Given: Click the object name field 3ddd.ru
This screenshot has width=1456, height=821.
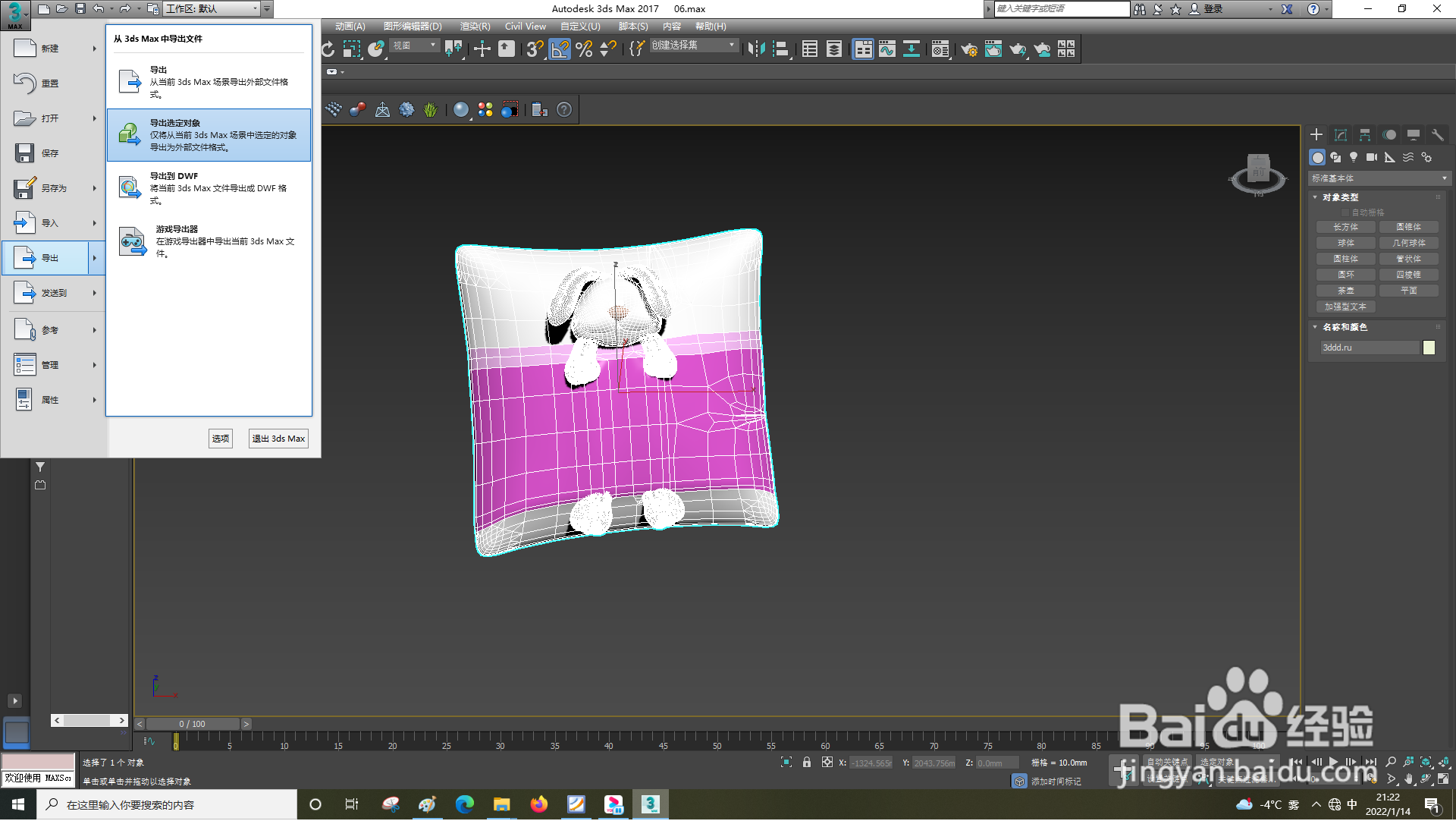Looking at the screenshot, I should tap(1369, 348).
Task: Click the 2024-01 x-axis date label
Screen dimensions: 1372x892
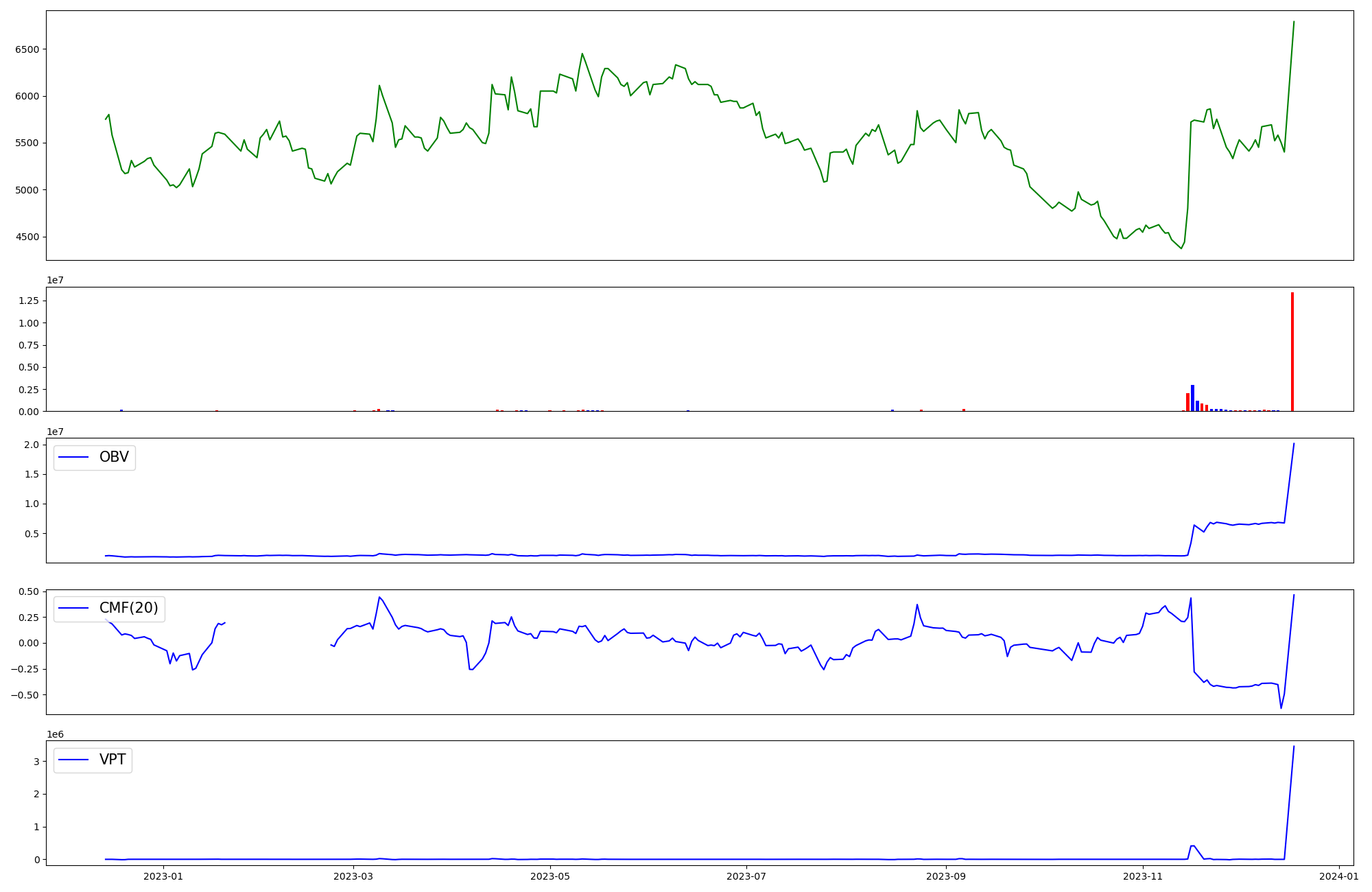Action: pyautogui.click(x=1339, y=876)
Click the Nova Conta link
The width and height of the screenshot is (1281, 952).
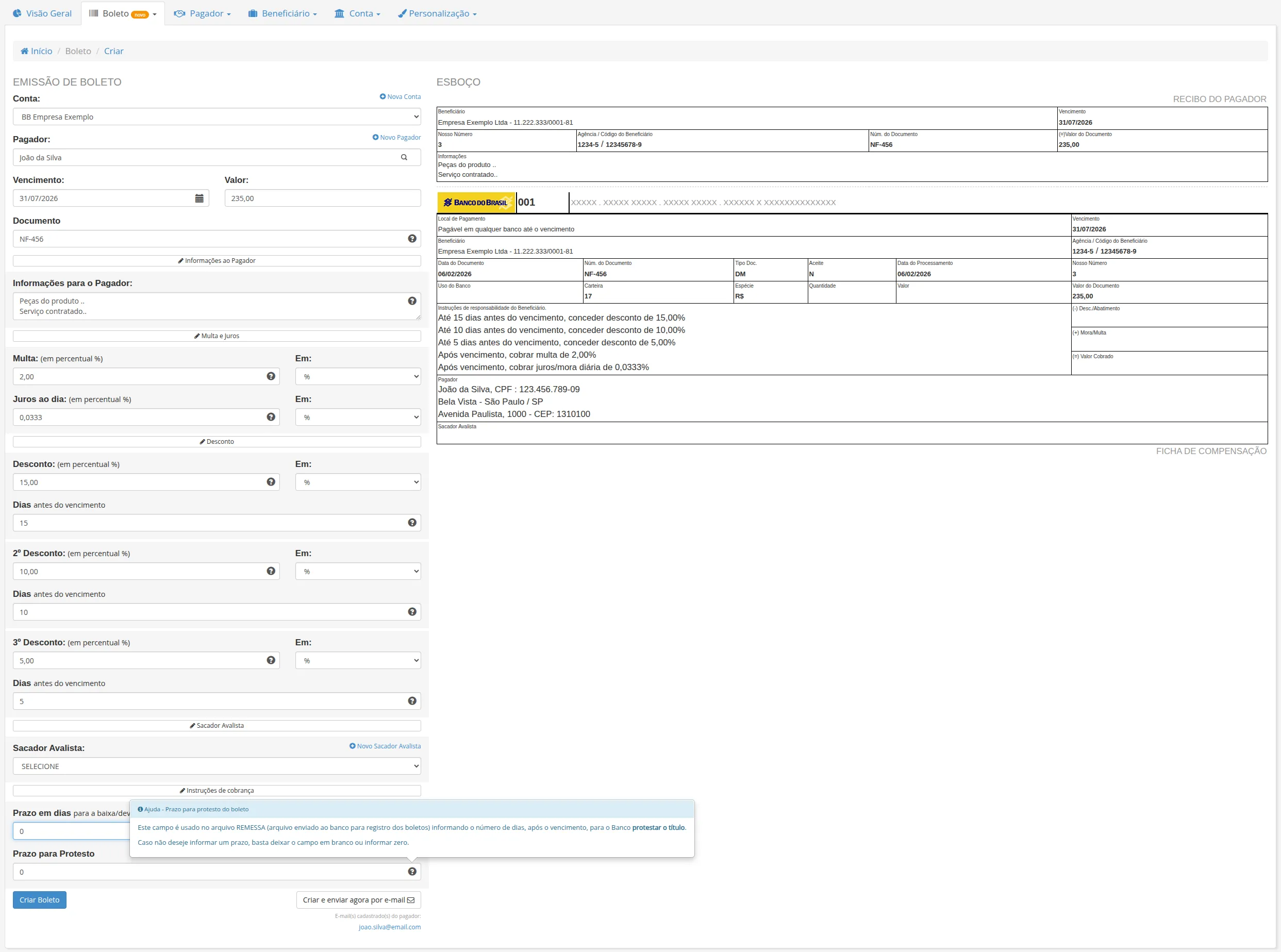click(x=400, y=97)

##########

■ **Requirement**: What you return should be the full listing, unchanged, minus the pictures.

■ **Output below**:
Given: Click the object name field 3ddd.ru
This screenshot has width=1456, height=821.
Looking at the screenshot, I should tap(1369, 348).
Task: Click the 2024-01 x-axis date label
Screen dimensions: 1372x892
Action: pyautogui.click(x=1339, y=876)
Click the Nova Conta link
The width and height of the screenshot is (1281, 952).
click(x=400, y=97)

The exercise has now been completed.